Başvuru sahipleri, AB otoriteleri tarafından belirlenen aşamaları izlemek zorunda. Sertifikayı veren tek bir AB kurumu bulunmuyor; karar, her ülkenin yetkili ulusal kuruluşu tarafından alınıyor.
Ecolabel sertifikasına başvurmak ücretsiz değil. Mikro işletmeler için başvuru ücretleri 200 ila 350 euro arasında değişirken, KOBİ’ler için bu tutar 200 ila 600 euro arasında. Diğer tüm şirketler ise 200 ila 2.000 euro arasında ücret ödüyor.
Bununla birlikte bazı indirimler de mevcut. Örneğin, Çevre Yönetimi ve Denetim Sistemi’ne (EMAS) kayıtlı şirketler yüzde 30 indirimden yararlanabiliyor. ISO 14001 sertifikasına sahip işletmeler için ise indirim oranı yüzde 15. Ancak bu iki indirim birlikte uygulanamıyor.

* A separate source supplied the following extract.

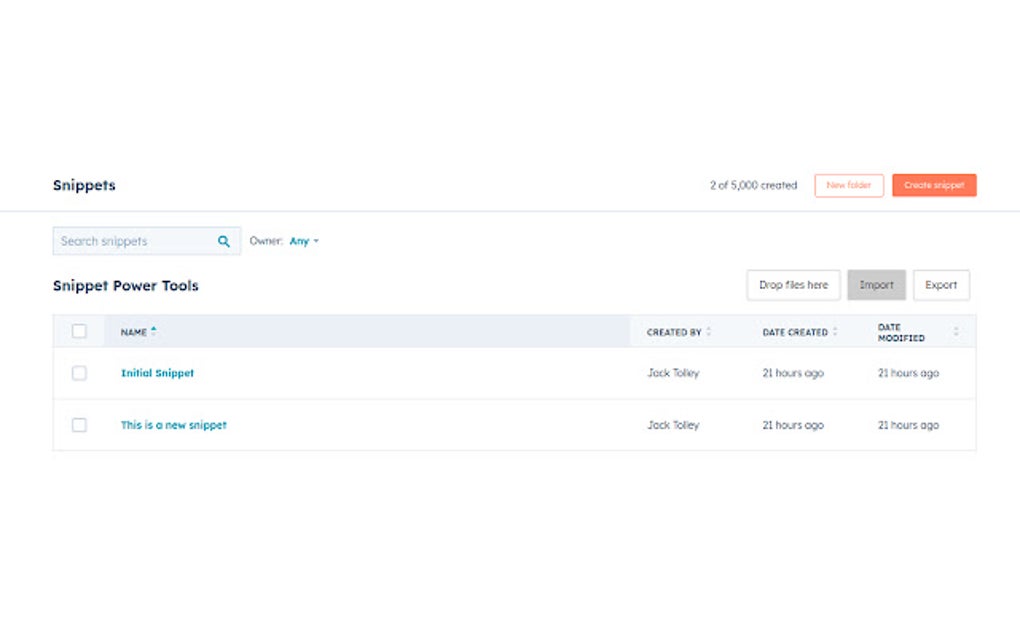Click the search magnifying glass icon
Viewport: 1020px width, 638px height.
pyautogui.click(x=223, y=240)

Başvuru ücretine ek olarak yıllık bir ücretin de ödenmesi gerekebiliyor. Bu ücret sabit olabileceği gibi, ürünün AB içindeki yıllık satış hacmine göre de belirlenebiliyor.
Ecolabel sertifikası doğrudan bir vergi indirimi sağlamıyor; ancak çevre dostu uygulamaları ödüllendiren vergi düzenlemelerinden yararlanma olasılığını artırabiliyor.